The Temporal cluster has been up and running for a few months and working mostly with no issues. A couple of times we’ve run into this issue where deleting execution visibility fails. When this happens we get flooded with error logs from the temporal-history service. Other than these errors and older workflow executions failing to be deleting, the cluster seems to be working fine and workflows continue to get executed as expected.

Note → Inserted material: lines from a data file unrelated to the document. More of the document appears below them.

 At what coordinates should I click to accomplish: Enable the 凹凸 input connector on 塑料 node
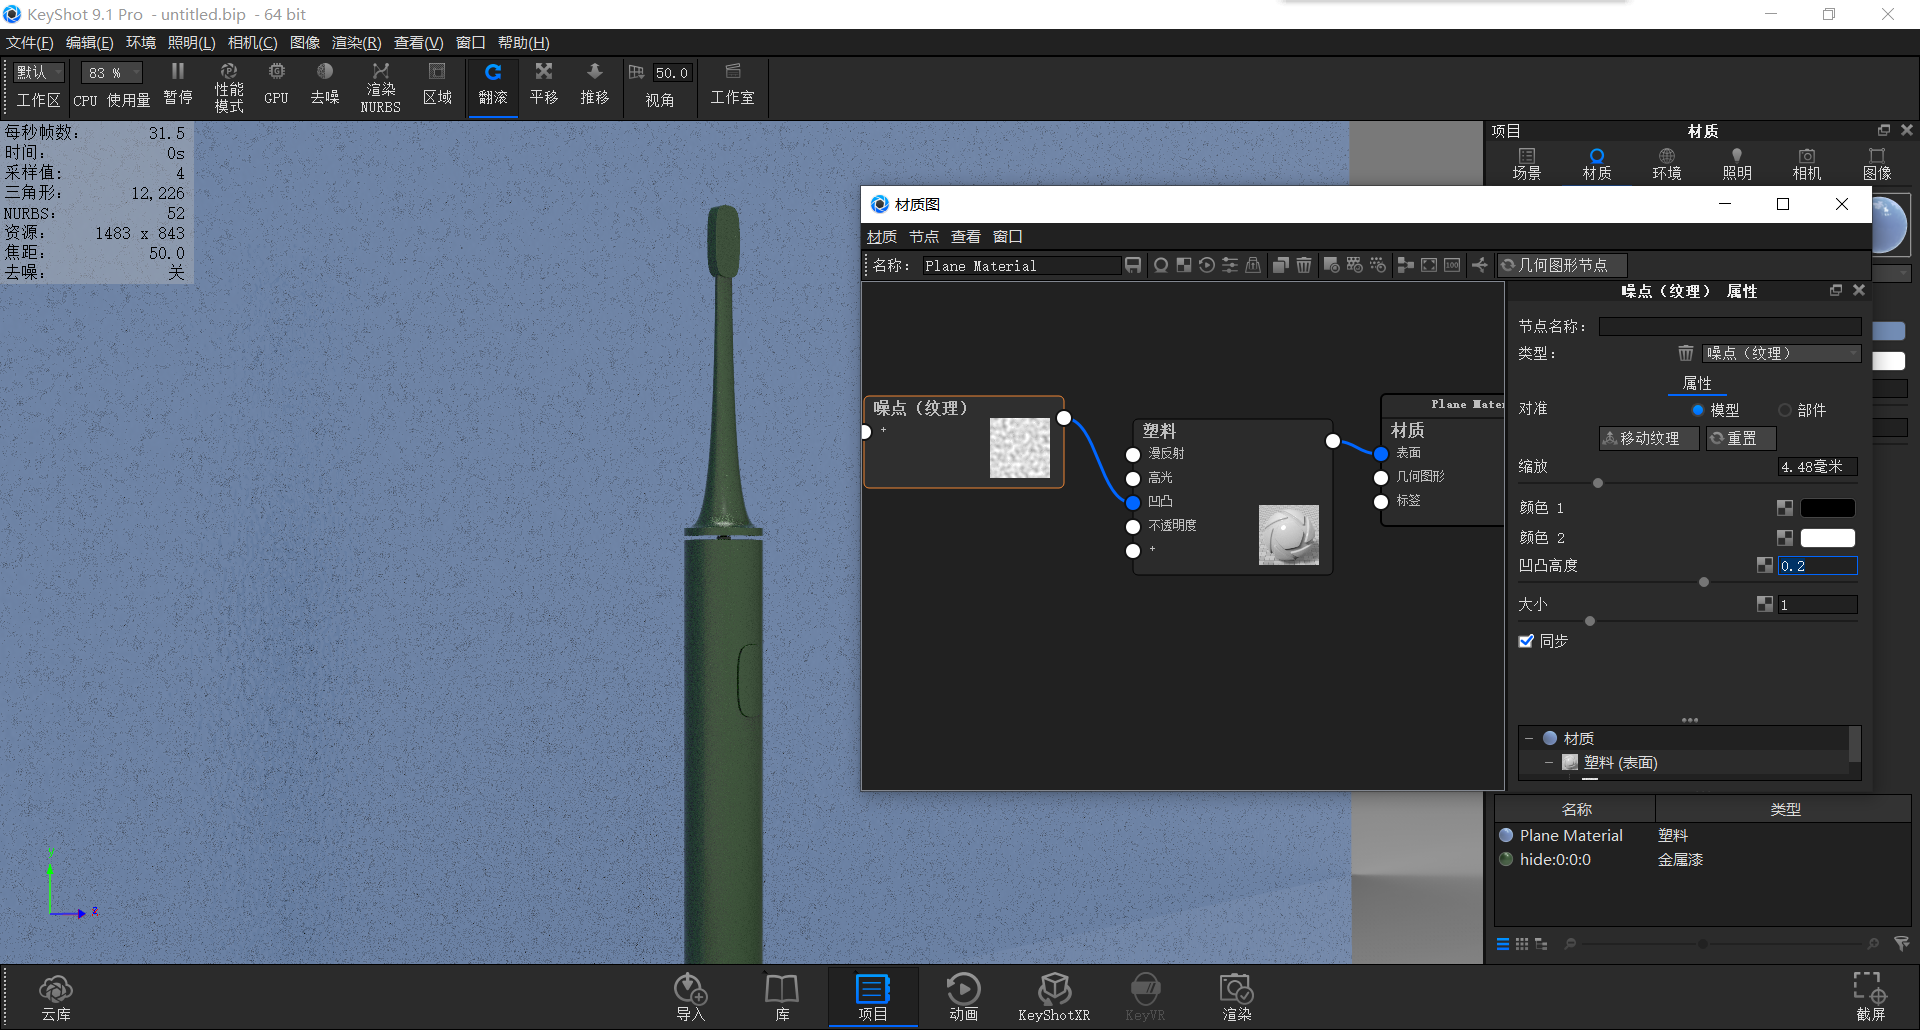[x=1132, y=502]
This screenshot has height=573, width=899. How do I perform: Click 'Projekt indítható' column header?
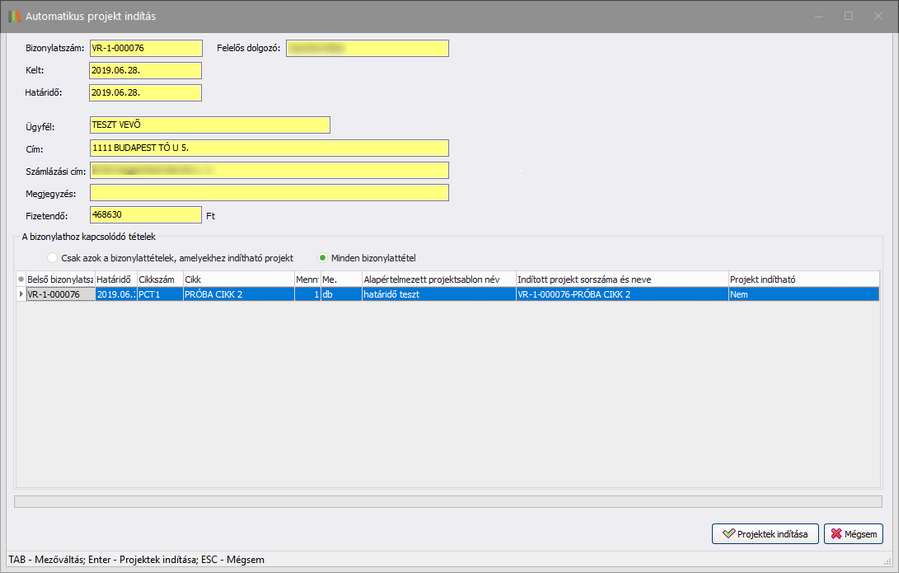click(802, 280)
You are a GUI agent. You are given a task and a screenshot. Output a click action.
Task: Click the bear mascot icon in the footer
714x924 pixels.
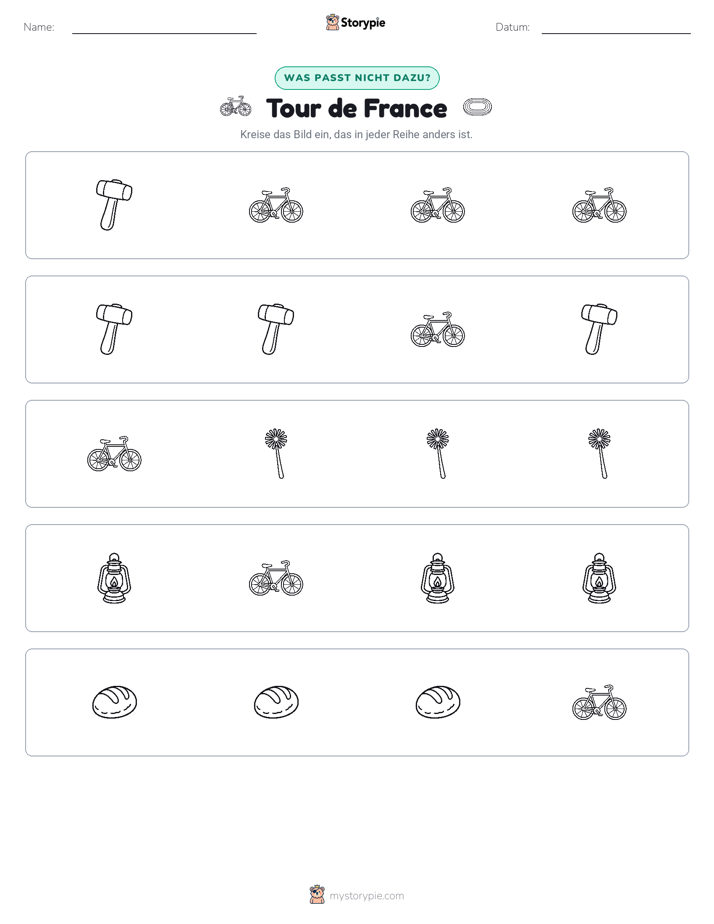pos(317,895)
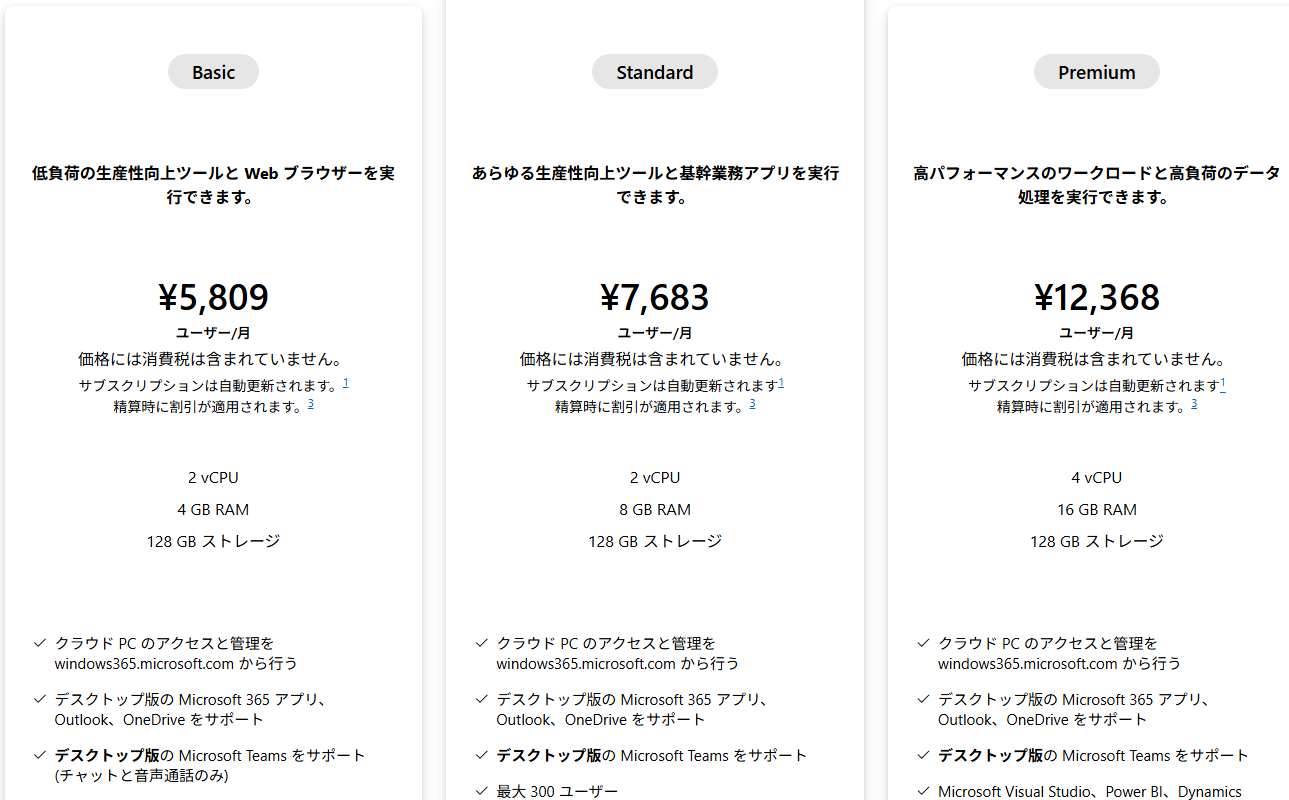The image size is (1289, 800).
Task: Select the Basic plan badge
Action: [x=213, y=72]
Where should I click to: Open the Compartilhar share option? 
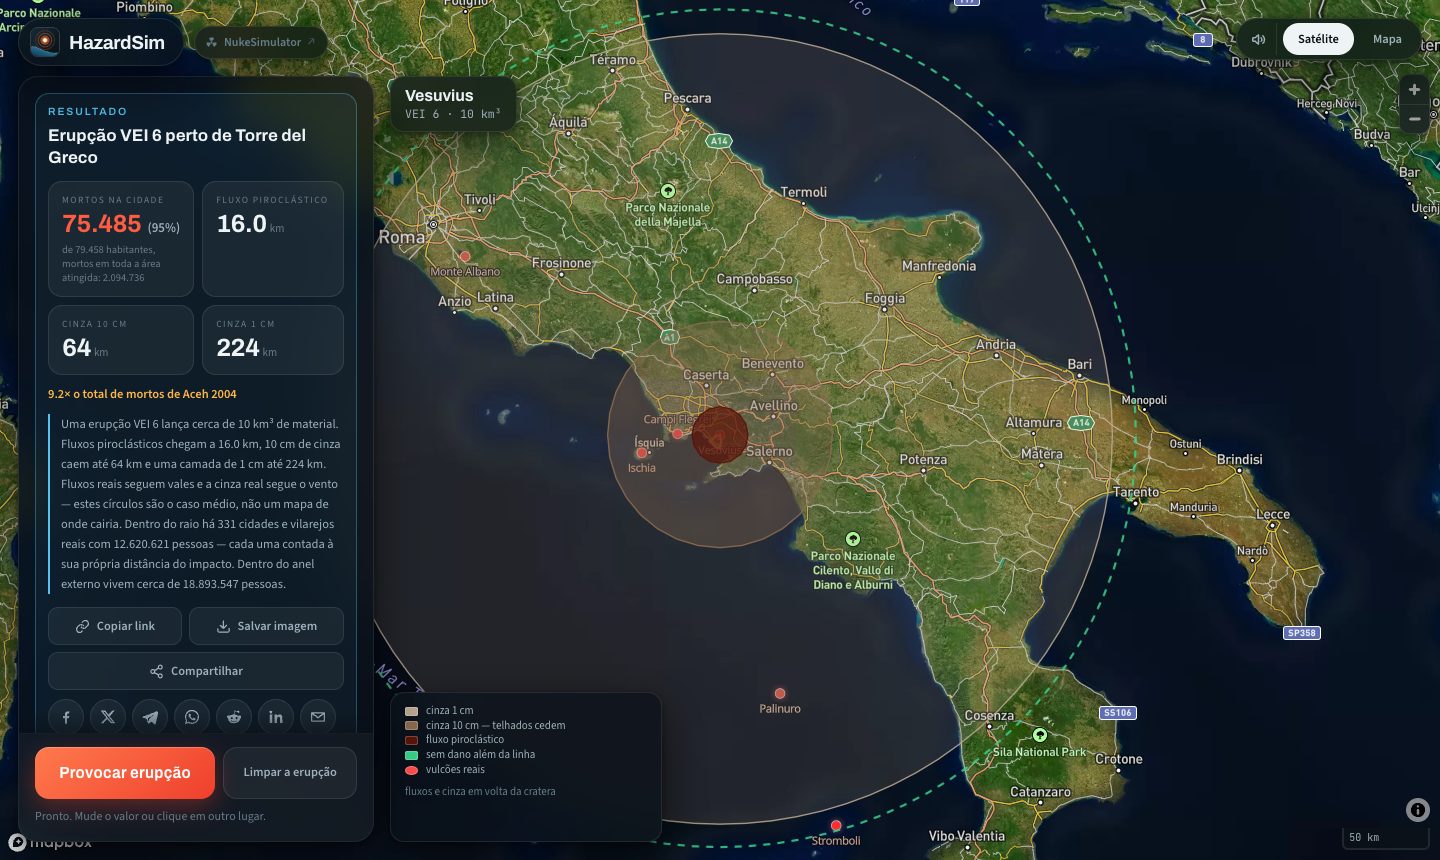click(x=196, y=671)
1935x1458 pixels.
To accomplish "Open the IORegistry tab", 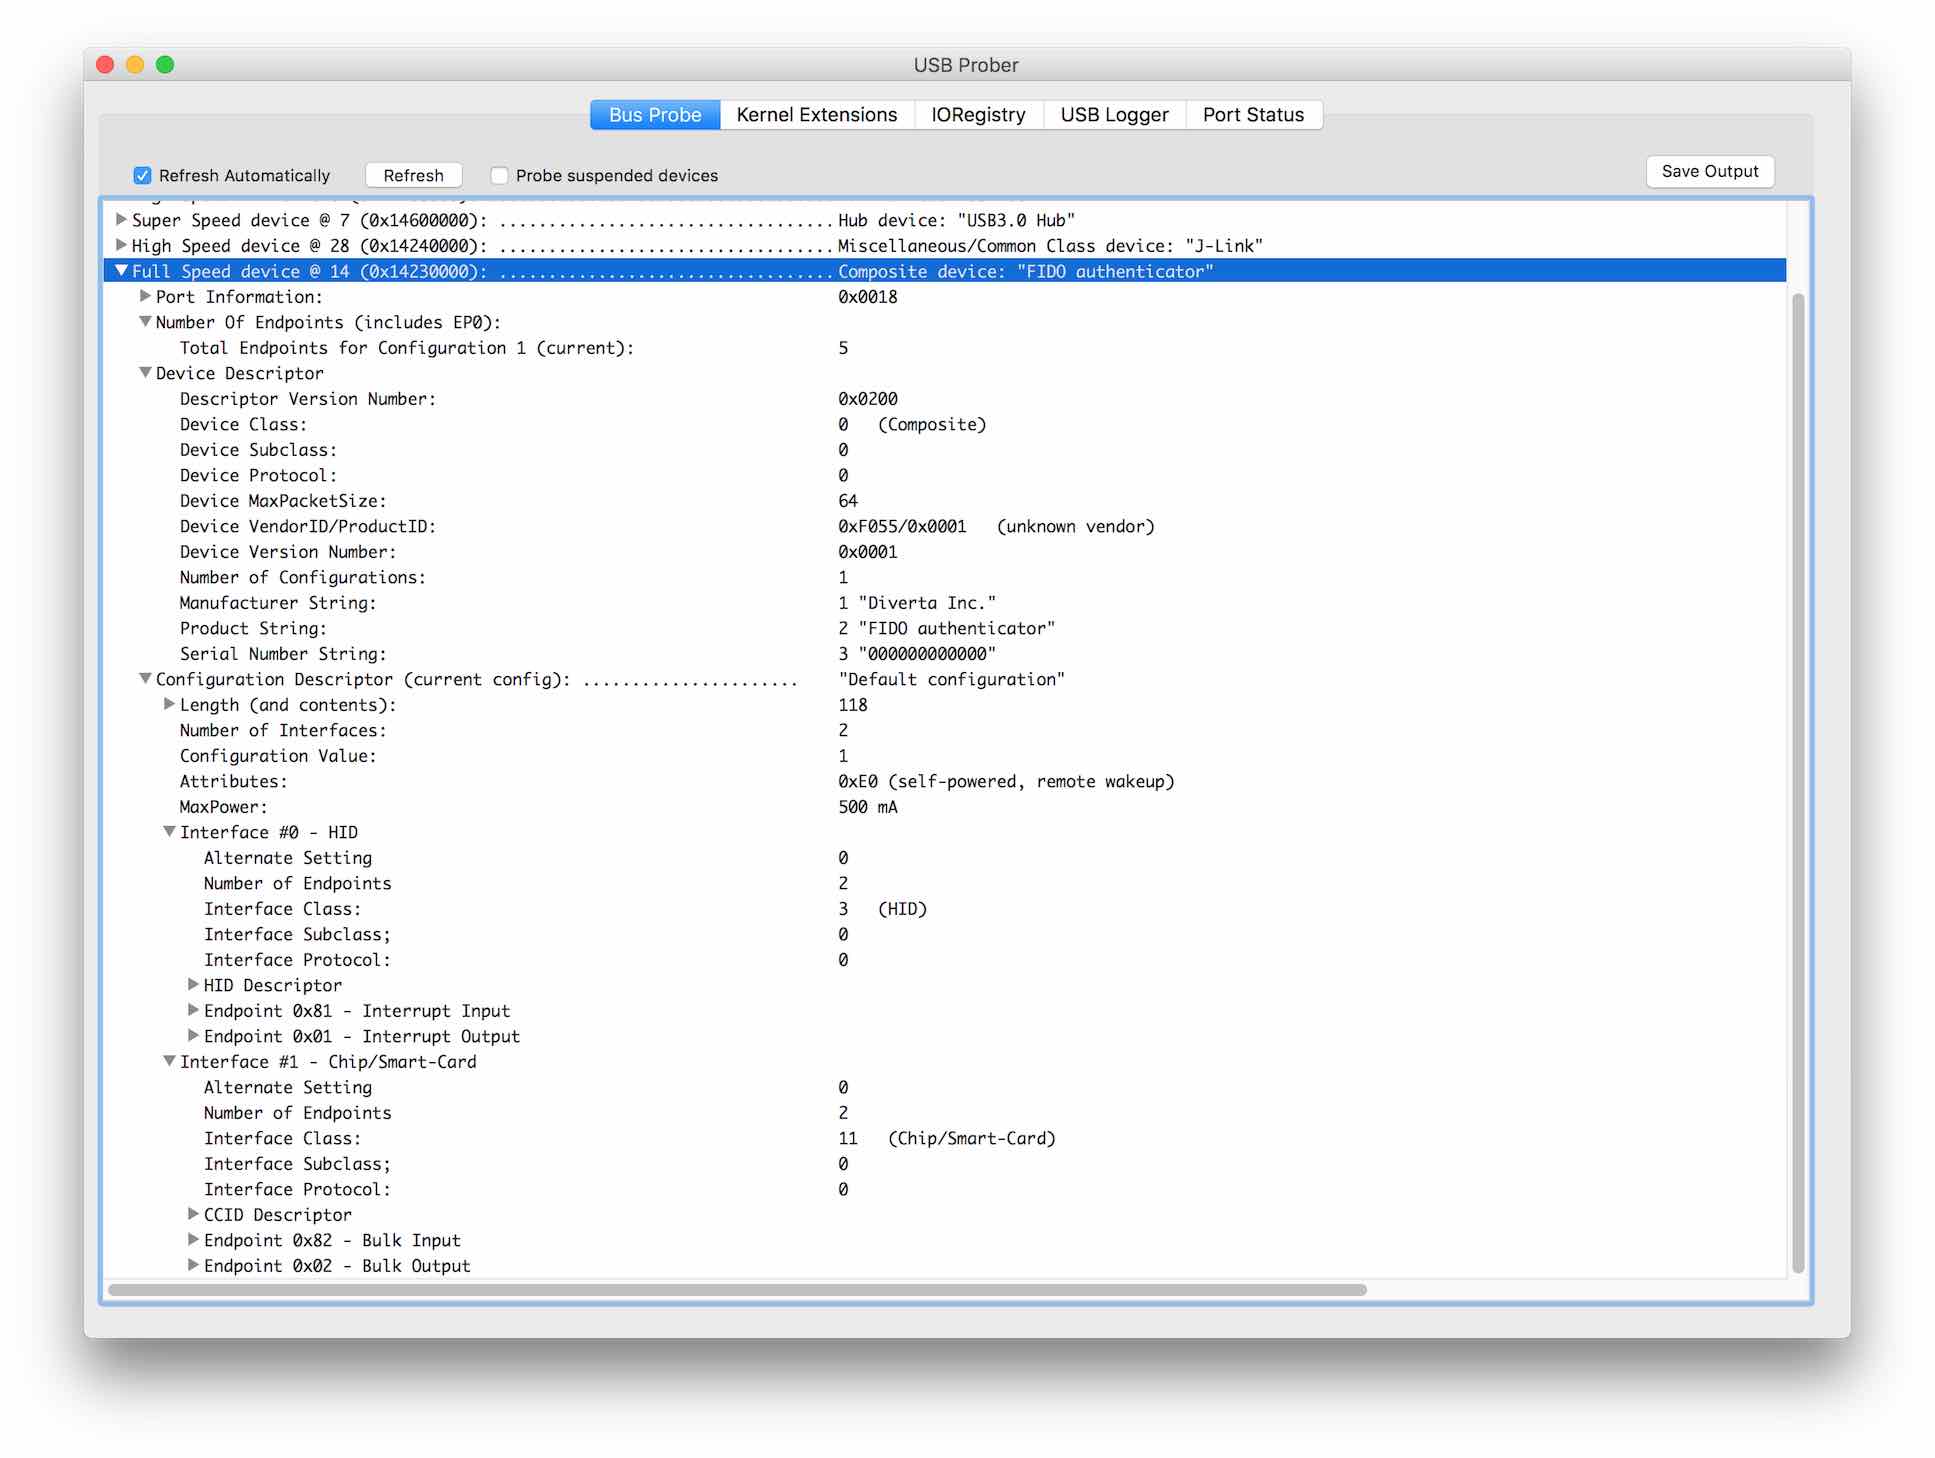I will (977, 114).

A few more details about these errors.

We get a “context deadline exceeded” error with the following stack trace:
go.temporal.io/server/common/log.(*zapLogger).Error
/home/builder/temporal/common/log/zap_logger.go:150
go.temporal.io/server/common/persistence/visibility.(*visibilityManagerMetrics).updateErrorMetric
/home/builder/temporal/common/persistence/visibility/visiblity_manager_metrics.go:258
go.temporal.io/server/common/persistence/visibility.(*visibilityManagerMetrics).DeleteWorkflowExecution
/home/builder/temporal/common/persistence/visibility/visiblity_manager_metrics.go:122
go.temporal.io/server/service/history.(*visibilityQueueTaskExecutor).processDeleteExecution
/home/builder/temporal/service/history/visibilityQueueTaskExecutor.go:494
go.temporal.io/server/service/history.(*visibilityQueueTaskExecutor).Execute
/home/builder/temporal/service/history/visibilityQueueTaskExecutor.go:122
go.temporal.io/server/service/history/queues.(*executableImpl).Execute
/home/builder/temporal/service/history/queues/executable.go:211
go.temporal.io/server/common/tasks.(*FIFOScheduler[...]).executeTask.func1
/home/builder/temporal/common/tasks/fifo_scheduler.go:231
go.temporal.io/server/common/backoff.ThrottleRetry.func1
/home/builder/temporal/common/backoff/retry.go:175
go.temporal.io/server/common/backoff.ThrottleRetryContext
/home/builder/temporal/common/backoff/retry.go:199
go.temporal.io/server/common/backoff.ThrottleRetry
/home/builder/temporal/common/backoff/retry.go:176
go.temporal.io/server/common/tasks.(*FIFOScheduler[...]).executeTask
/home/builder/temporal/common/tasks/fifo_scheduler.go:241
go.temporal.io/server/common/tasks.(*FIFOScheduler[...]).processTask
/home/builder/temporal/common/tasks/fifo_scheduler.go:217

From what I can gather we seem to be hitting some issue at the database level. We see a bunch of
START TRANSCATION followed by ROLLBACK statements.

Any insights into what might be causing this and how can possibly resolve? The only way we’ve been able to resolve is to completely reset the cluster. We’ve run into this 2-3 times and each time it has been unclear why this has showed up, after the cluster has been running with no issues for a while and with no change in load.